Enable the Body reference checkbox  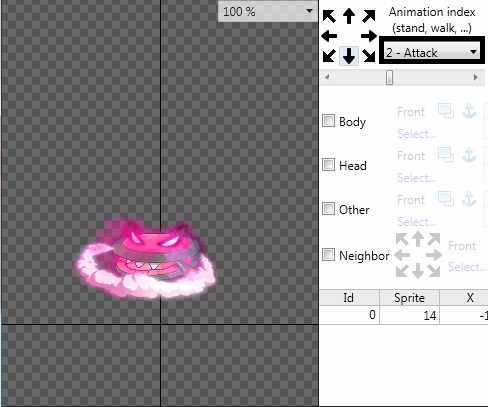point(328,121)
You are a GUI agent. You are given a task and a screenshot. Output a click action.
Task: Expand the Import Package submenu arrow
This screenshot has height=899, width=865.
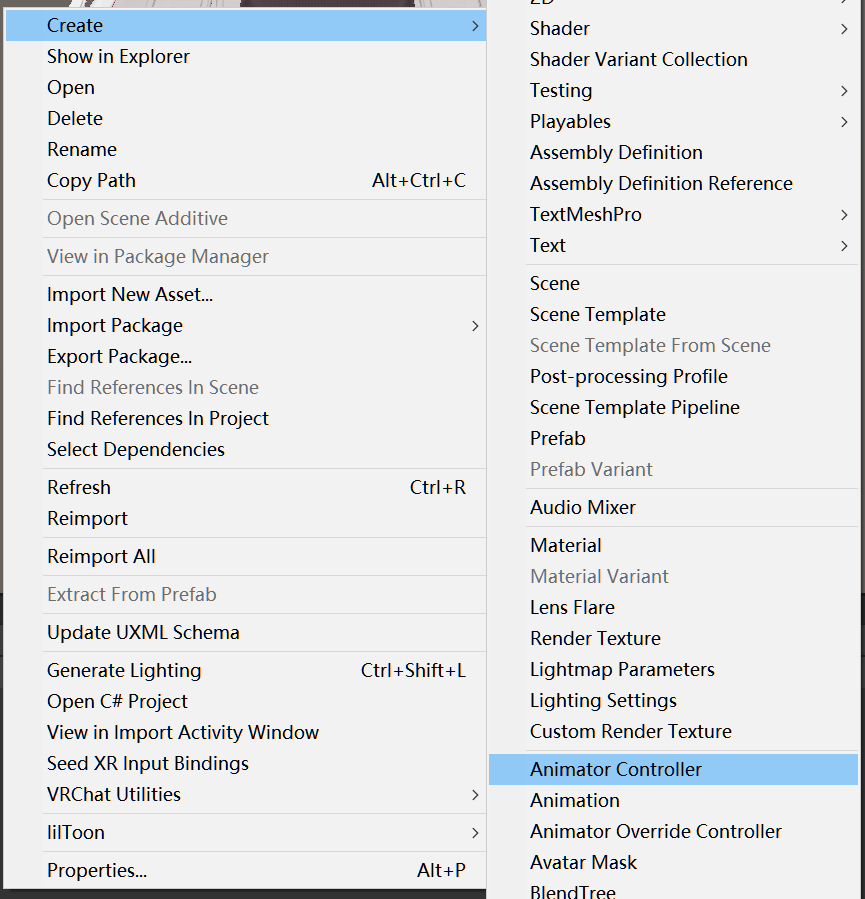(x=475, y=326)
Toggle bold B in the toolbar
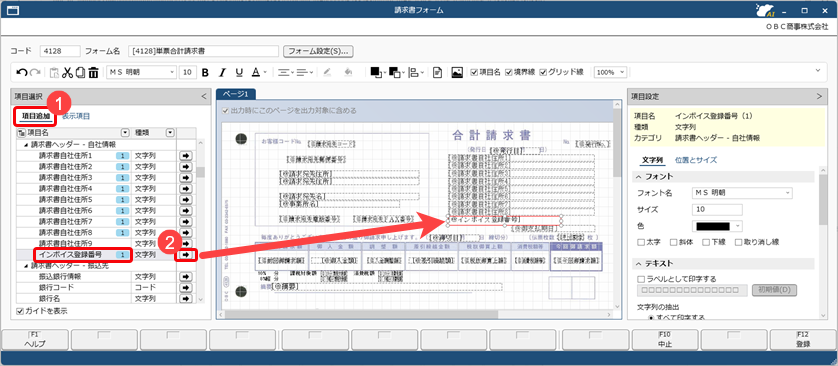The height and width of the screenshot is (366, 838). (x=205, y=72)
========
### GIVEN INSTRUCTION:
Please lay out the stretch of the records from the line containing "You are a GUI" through the end of the records as a numbered list, with blank lines omitted. Leave the pictures out.

### FULL ANSWER:
1. You are a GUI agent. You are given a task and a screenshot. Output a click action.
2. Task: Expand the Import Package submenu arrow
3. This screenshot has height=899, width=865.
4. (x=475, y=326)
5. Toggle bold B in the toolbar
6. The height and width of the screenshot is (366, 838). (x=205, y=72)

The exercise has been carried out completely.